I think it’s only natural when we scroll through our social feeds to compare the reality of your own life to the highlight reel on social. It can feel disheartening. I have been writing for quite a while and while I’m super proud of everything I’ve been able to achieve, when I consider the bell curve and that there are so many doing so much better, even when you feel SO happy for them, I think feeling that slight catch of jealousy is natural and human, though admittedly guilt inducing. I am a collaboration over competition, “Gosh, I hope we all make it” girl and I’m always happy to coach, nurture and support folks in my circles.

But some days it’s a little sad like, “When is it going to be my turn?” Which makes me feel crappy all over again because I am so lucky and I am so blessed (in a non-ironic way without the hashtag.) But it’s the blessed that still worries about bills and it’s the blessed that has to be painfully practical and sometimes having to do things the hard way. It feels like waking up with an awkward, unruly mohawk when you see someone with barely a hair out of place like #IWokeUpLikeThis. Struggling somehow feels worse when others make it look effortless. 

And some days I feel like I could be doing better and I’m a driven perfectionist and that sometimes brings discontent. My perspective shifted a little bit on this and it’s eased a little in the wee hours of the morning at my desk when I could hear the snoring of my partner over the audio coming through my headphones. 

When I’m not writing, I do all sorts of writing adjacent work. I do transcription which I find to be almost meditative and I find as I’m moving through the motions of the keystrokes capturing the audio, I can hear the stirrings of my heart. This is basically how my conversation with me, myself and I went: 

Me: Yes, I’m happy others have those shiny, glorious things. Yes, they are so deserving and worked their butts off to get there. I am on my own path and success might look different for me and that’s okay. Doing things differently is just as valid. But yeah, it sucks that I am not where I want to be. 

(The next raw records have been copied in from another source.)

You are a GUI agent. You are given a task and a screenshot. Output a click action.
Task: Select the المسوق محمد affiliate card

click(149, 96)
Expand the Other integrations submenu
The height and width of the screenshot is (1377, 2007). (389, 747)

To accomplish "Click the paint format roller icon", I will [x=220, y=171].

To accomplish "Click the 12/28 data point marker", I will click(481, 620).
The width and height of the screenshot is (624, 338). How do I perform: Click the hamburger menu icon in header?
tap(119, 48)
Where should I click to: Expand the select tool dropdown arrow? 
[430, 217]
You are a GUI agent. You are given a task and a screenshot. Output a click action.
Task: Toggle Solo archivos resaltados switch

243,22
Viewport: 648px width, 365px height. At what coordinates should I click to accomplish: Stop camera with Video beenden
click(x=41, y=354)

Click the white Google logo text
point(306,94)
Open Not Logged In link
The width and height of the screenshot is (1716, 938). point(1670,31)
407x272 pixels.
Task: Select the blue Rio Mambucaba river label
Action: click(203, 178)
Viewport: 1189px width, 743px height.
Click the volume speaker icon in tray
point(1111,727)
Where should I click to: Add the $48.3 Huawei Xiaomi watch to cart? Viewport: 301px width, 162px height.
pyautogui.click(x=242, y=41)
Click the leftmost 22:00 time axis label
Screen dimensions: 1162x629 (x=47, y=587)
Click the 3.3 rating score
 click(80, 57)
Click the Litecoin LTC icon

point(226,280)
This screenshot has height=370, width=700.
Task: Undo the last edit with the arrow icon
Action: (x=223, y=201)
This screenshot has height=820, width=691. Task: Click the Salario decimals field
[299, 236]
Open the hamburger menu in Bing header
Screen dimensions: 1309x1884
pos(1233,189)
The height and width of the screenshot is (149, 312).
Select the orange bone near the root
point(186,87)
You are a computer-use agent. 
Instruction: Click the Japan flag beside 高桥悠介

Myself: Let’s get real here though. Have you considered this might be coming from a scarcity mindset? Why does it matter if someone else is more successful? Do you think that in someone having things that you admire that there is less out there for you? Is that a reasonable way to look at things? There are many paths and many voices. This discomfort is coming from focusing on perceived deficit instead of acknowledging the abundance that is available. Focusing on the one thing you don’t have is drawing your eyes from all the things you could have. 

I: In how many situations is your jealousy borne from scarcity? The feeling of scarcity of time leading to resentment over how it’s spent, scarcity of money leading to frustration instead of innovation, feeling like there’s not enough love to go around as if its distribution amongst others detracts from what is accessible to me, like an overdrawn bank account. The universe is not broke for love. 

I felt CONVICTED. 

I used to think mindset was hooey and you might too. But I think there is validity in thinking about where your perceptions and beliefs are coming from and being real about what that is and why that is and to be able to perspective shift to minimize the discomfort of a bad attitude so you can focus on the business of getting sh*t done and finding your joy and loving on your people. 

I am reminded there is room at the table for everyone. There has to be. Focusing on gratitude and abundance instead of perceived scarcity is what I need to do and I know that now. When I sat and thought about it I realized that envy came from a place of feeling like there’s less for me.

The reality is there’s just so much abundance. I just need to be open to it and stop getting so wrapped up in the shoulds and what ifs and realize that the way I get where I’m going might look different and I just have have to have faith I’m still heading in the right direction. Thanks for joining me on the journey.